What to Know
- Vice President Vance will visit Los Angeles Friday to meet with federal law enforcement authorities.
- The visit comes a day after a three-judge panel issued a decision that, for now, allowed President Trump to keep control of National Guard troops he deployed to Los Angeles
- Immigration enforcement operations reported around Southern California sparked days of protests this month in Los Angeles and other communities.
Vice President J.D. Vance on Friday will visit Los Angeles, the epicenter of the White House‘s immigration enforcement actions, to meet with federal law enforcement, his office announced.

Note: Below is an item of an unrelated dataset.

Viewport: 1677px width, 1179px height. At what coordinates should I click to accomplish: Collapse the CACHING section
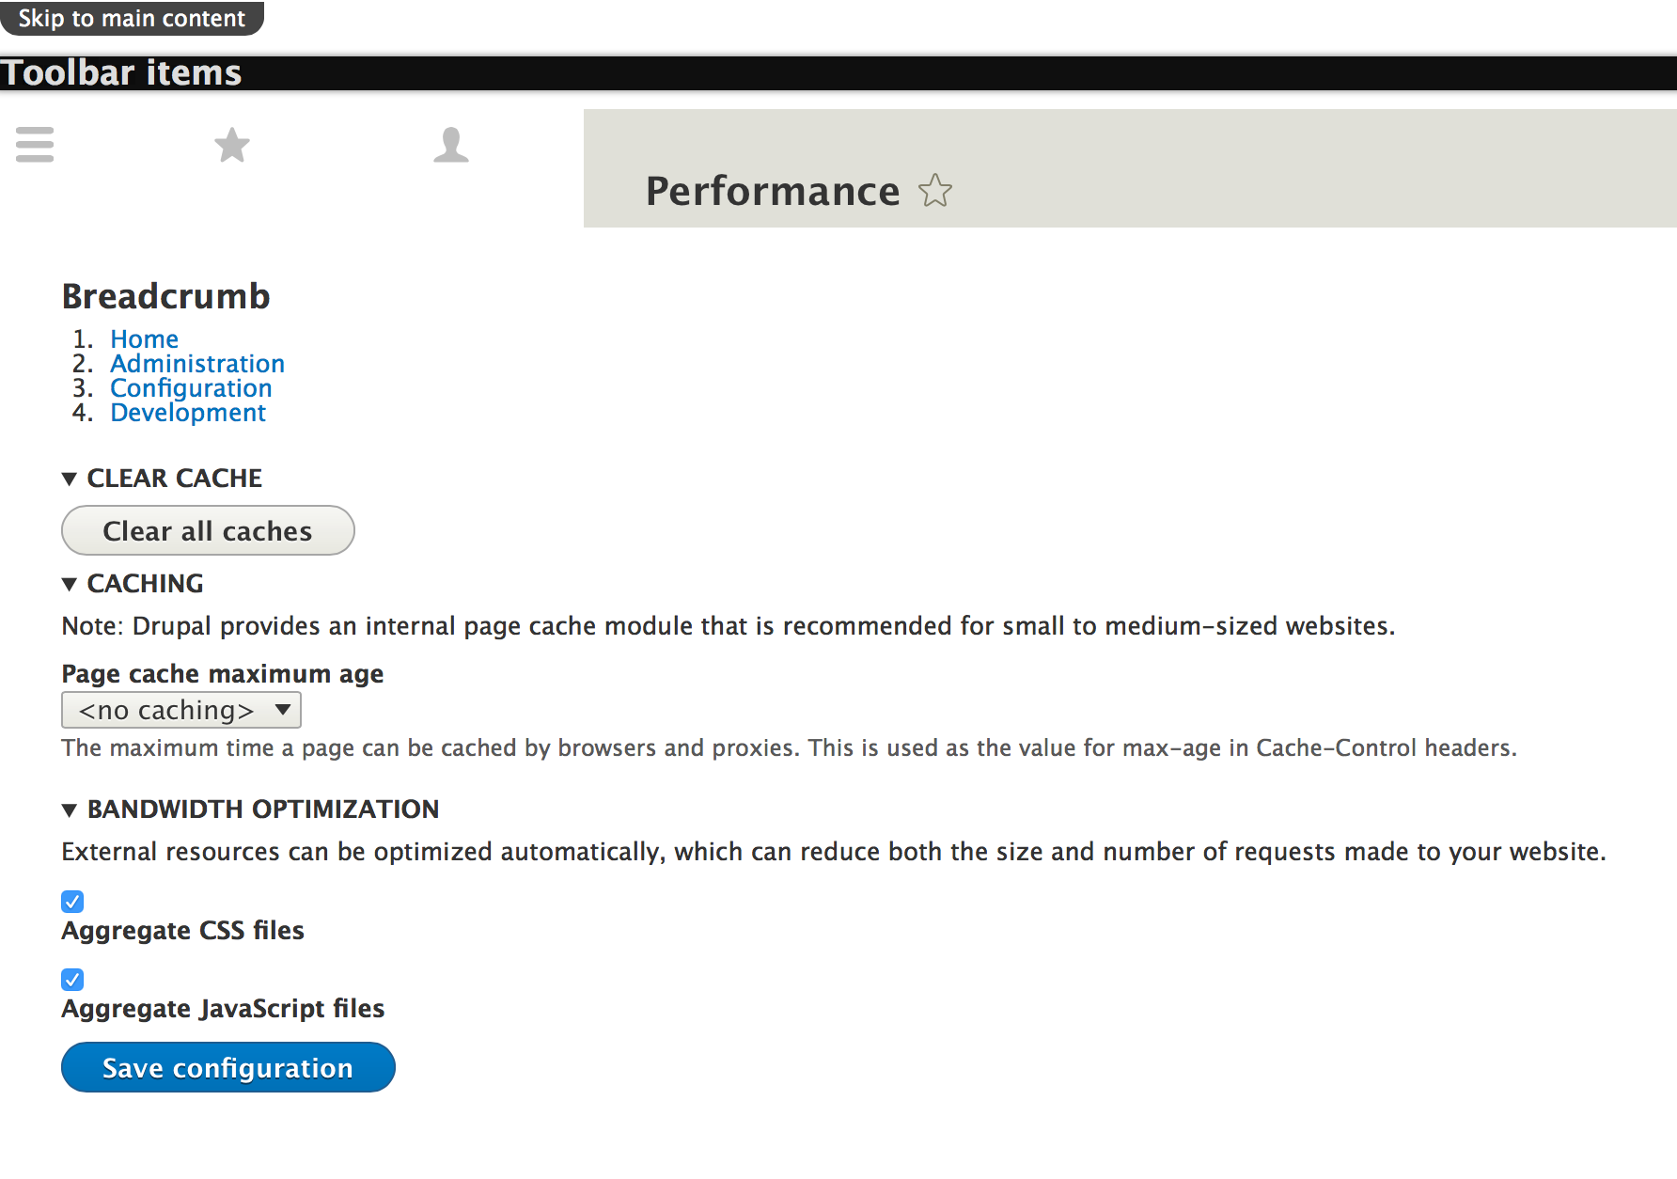(x=133, y=584)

In a statement, the White House said Vance will tour a multi-agency federal joint operations center and a federal mobile command center. He also will meet with leadership and Marines, who were activated by the Trump administration in response to immigration protests in the area, and deliver brief remarks.
Details about when the vice president will arrive in Southern California were not immediately available.
The visit comes a day after a three-judge panel issued a decision that, for now, allowed President Trump to keep control of National Guard troops he deployed to Los Angeles following protests over immigration raids. The decision halts a lower court judge’s order that found the administration acted illegally when it activated the National Guard over opposition from Gov. Newsom.
The governor typically activates the National Guard at the request of local authorities, but the 9th U.S. Circuit Court of Appeals panel, comprised of two Trump appointees and one Biden appointee, unanimously concluded it was likely Trump lawfully exercised his authority in federalizing command of the Guard.
The Fontana Police Department says the arrest was part of an ongoing criminal investigation when they were confronted by a crowd of people mistaking them for immigration agents. Amber Frias reports for the NBC4 News at 6 p.m. on June 19, 2025.
The panel said president don’t have unfettered power to command a state National Guard, but agreed the administration presented enough evidence to defend its rationale for doing so, citing violent acts by protesters. The ruling means control of the California National Guard will stay under federal command as the lawsuit filed earlier by California continues to unfold.
The troops were activated after unrest over immigration enforcement activity and a protest in the southern LA County community of Paramount that turned violent June 7. Guard members arrived the next morning and have primarily been stationed outside federal property, like the federal detention center in downtown Los Angeles, with local law enforcement responding to unrest in the area that led to hundreds of arrests.
A limited weeklong curfew declared for part of downtown Los Angeles was lifted earlier this week after arrests declined. The protests over immigration raids have largely been peaceful with most arrests for unlawful assembly and curfew violations. There also were arrests for assaults on police officers, vandalism and looting.
The immigration enforcement operations are part of President Trump’s mass deportation plan, a central focus of his campaign. The administration has highlighted arrests involving undocumented individuals with violent crime convictions. Those who have been caught up in the nationwide raids include asylum seekers, people who overstayed their visas and migrants awaiting their day in immigration court.
President Trump said Sunday in a social media post that he has directed federal immigration authorities to expand operations in Los Angeles and other cities.
It took two days for a three judge panel of the Ninth Circuit in San Francisco to decide the president has the power to deploy California’s National Guard without the governor’s permission. Robert Kovacik reports for the NBC4 News at 11 p.m. on June 19, 2025.
On Thursday, more immigration enforcement operations were reported in the LA area, including outside a Hollywood Home Depot, where federal agents detained several people. Federal agents also conducted an operation in San Fernando at a Home Depot on Foothill Boulevard, city officials said.
The presence of U.S. Border Patrol agents outside a Dodger Stadium gate drew a small crowd of protesters Thursday on a road leading to the hilltop stadium.
On Wednesday, at least six people were detained in an immigration enforcement operation in Pasadena at a bus stop.
California is home to 10.6 million immigrants, more than any other state, according to the Public Policy Institute of California. The Pew Research Center estimates that 1.8 million immigrants in California were undocumented in 2022, a figure that dropped from 2.8 million in 2007.
Most of the state’s immigrant population is in large coastal counties, like Los Angeles County, where about 3.5 million people — or about 35 percent of the county’s population — are immigrants, according to the 2024 State of Immigrants in Los Angeles County report from the USC Dornsife research institute. There are about 809,000 undocumented immigrants in Los Angeles County, which has a population of 9.6 million, according to the report.